Monsieur Lambert has perhaps unwittingly invited a number of disparate souls to contribute to his otherwise excellent website.

Oh dear; I was one of them and it's late on Friday night and there has been an excellent night at the Axe & Compass to contend with, but here goes...

Suffolk has, in its former glory days (ie, before the rise of Ipswich Town FC) been the centre of the Sheep Industry that founded the halcyon days of the Great British Empire. The Wool Trade created wealth beyond imagination for a few fortunate souls in the early 18th Century that had the foresight and imagination to invest in knitting patterns and their relation to the future music publications of Snoop Doggy Dog. The Luddites of the time (the Cotterills and others yet to be shamed) were ambivalent to the need and desires of the Modern East Anglians and suffered as a consequence. They were banished to the outermost limits of Gaeldom.

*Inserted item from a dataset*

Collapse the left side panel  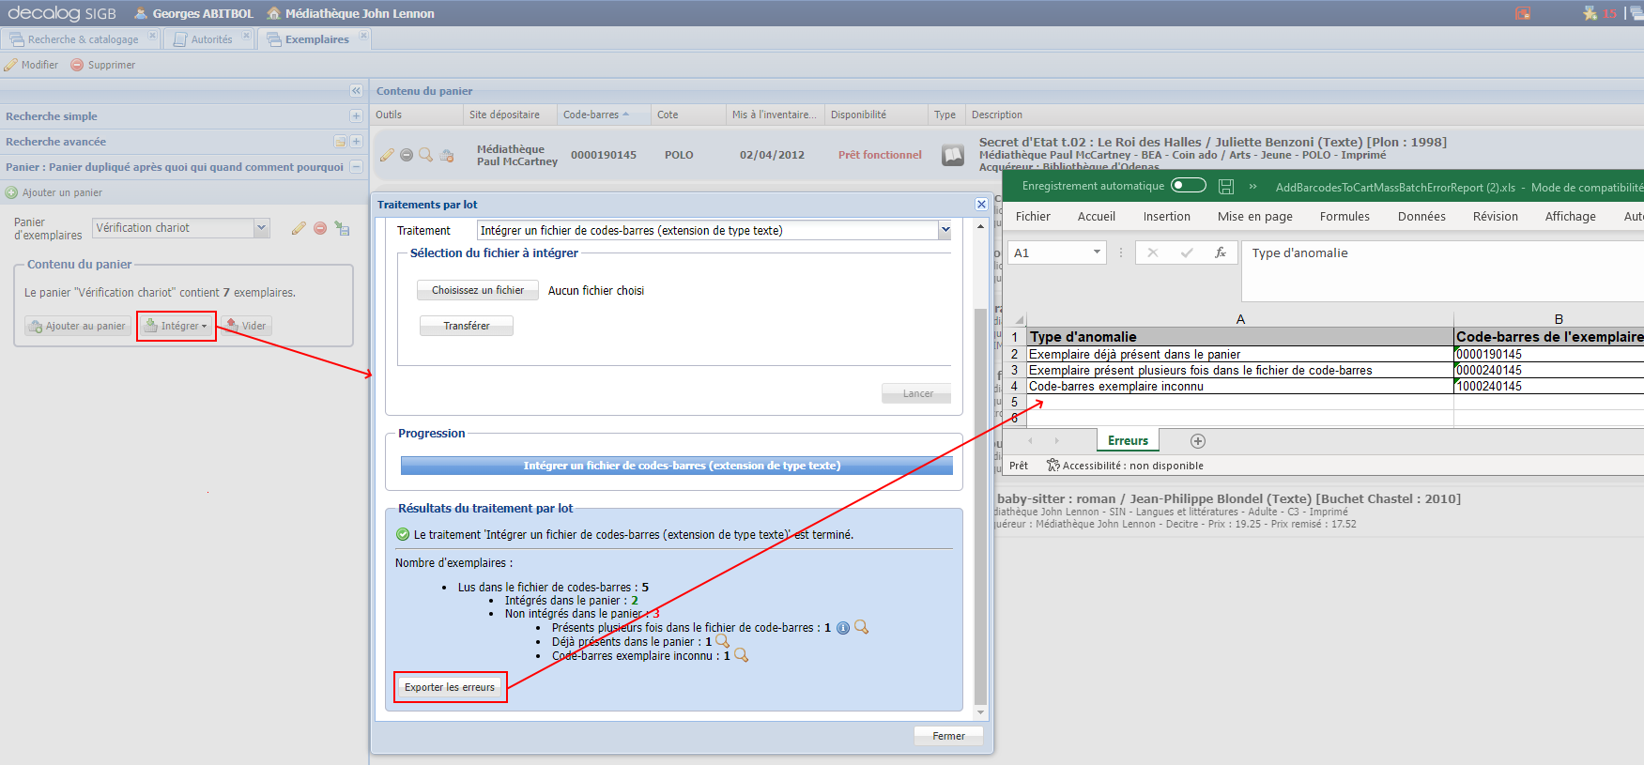pyautogui.click(x=356, y=91)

In the same vein, tonight, in the confines of the 'Axe,' we were treated and delighted with tales of trans-humance farming and the post glacial retreats of the Nordic influxes on the habitation patterns of Hemingford Abbots, (an Anti Nuclear Village) and its effect on the brewing industry of Southwold and Bury St Edmunds.

We were forcibly reminded that Hemingford Abbots is officially a region of deprivation: It lacks the necessary modern social requirements of a modern transport infrastructure, (bus routes) schools (both infant and junior), shopping facilities and social centres that are the modern pre-requisites of a thriving rural community.

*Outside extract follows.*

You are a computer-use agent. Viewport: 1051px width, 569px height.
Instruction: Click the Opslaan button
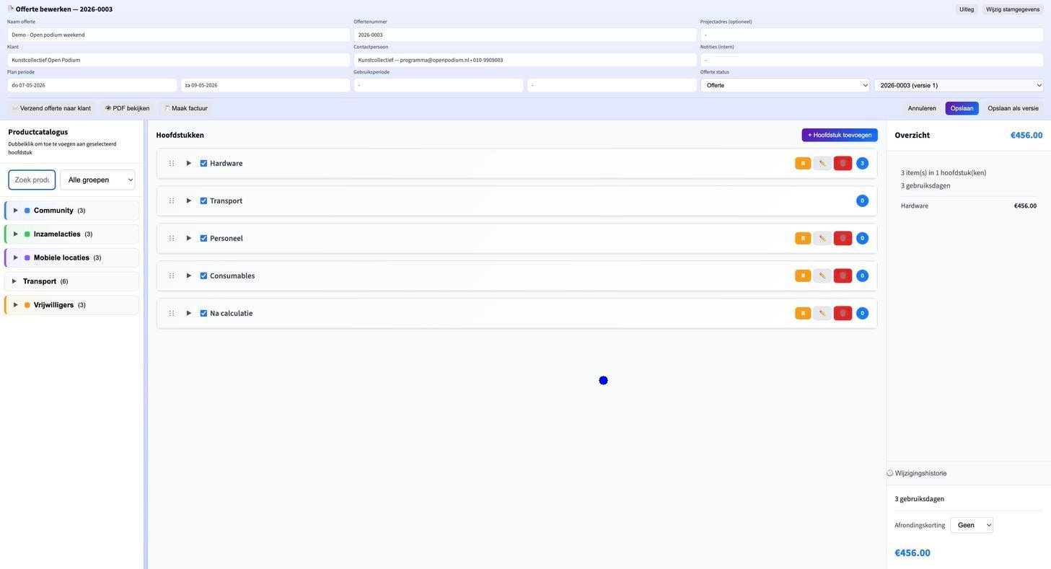962,108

The Village Hall does not host classes in modern Latvian or Lithuanian dialects and so we are being offered European Grants and Central Funding (the capitals are important here) for the acquisition of peripatetic teachers. One candidate has recently come forward to offer his services in Iberian Studies, having become available from a London based sports academy and the relevant Village Hall Sub-committee are looking into his credentials for the post. The ladies of the committee are of the view that he has a boyish smile and good fashion sense and as such , the Special One is currently top of their list.

Nigel (the Landlord) is currently unavailable for comment as he can't be arsed to serve his customers. He has left a fat girl and a fat boy in charge of the asylum.

Nothing new there then....


Anonymous Anonymous said...

Well done Alan!

And let's here it one more time for Adnams of Southwold! Hip, hip ...

Friar Tuck.

September 22, 2007 at 8:46 PM  
Blogger Phil said...

Indeed...I suspect that Adnams of Southwold influenced this post to a considerable degree. Oddly, some dozen readers will actually understand it!

Delighted to see that the guest system works, and thanks Alan for breaking the ice in such esoteric style.

Now, Al, which tent should be the Challengers' choice for next year, and why?

Mmmmm might just know the answer to that one!

September 23, 2007 at 6:24 PM  
Anonymous Anonymous said...

and I bet the answer is the Hex3.
I know there will be two on the TGOC next year if they manage to get on it.

September 24, 2007 at 12:05 PM  
Blogger Phil said...

And I wonder who might be the proud owner of one of them? Looks big enough to party in!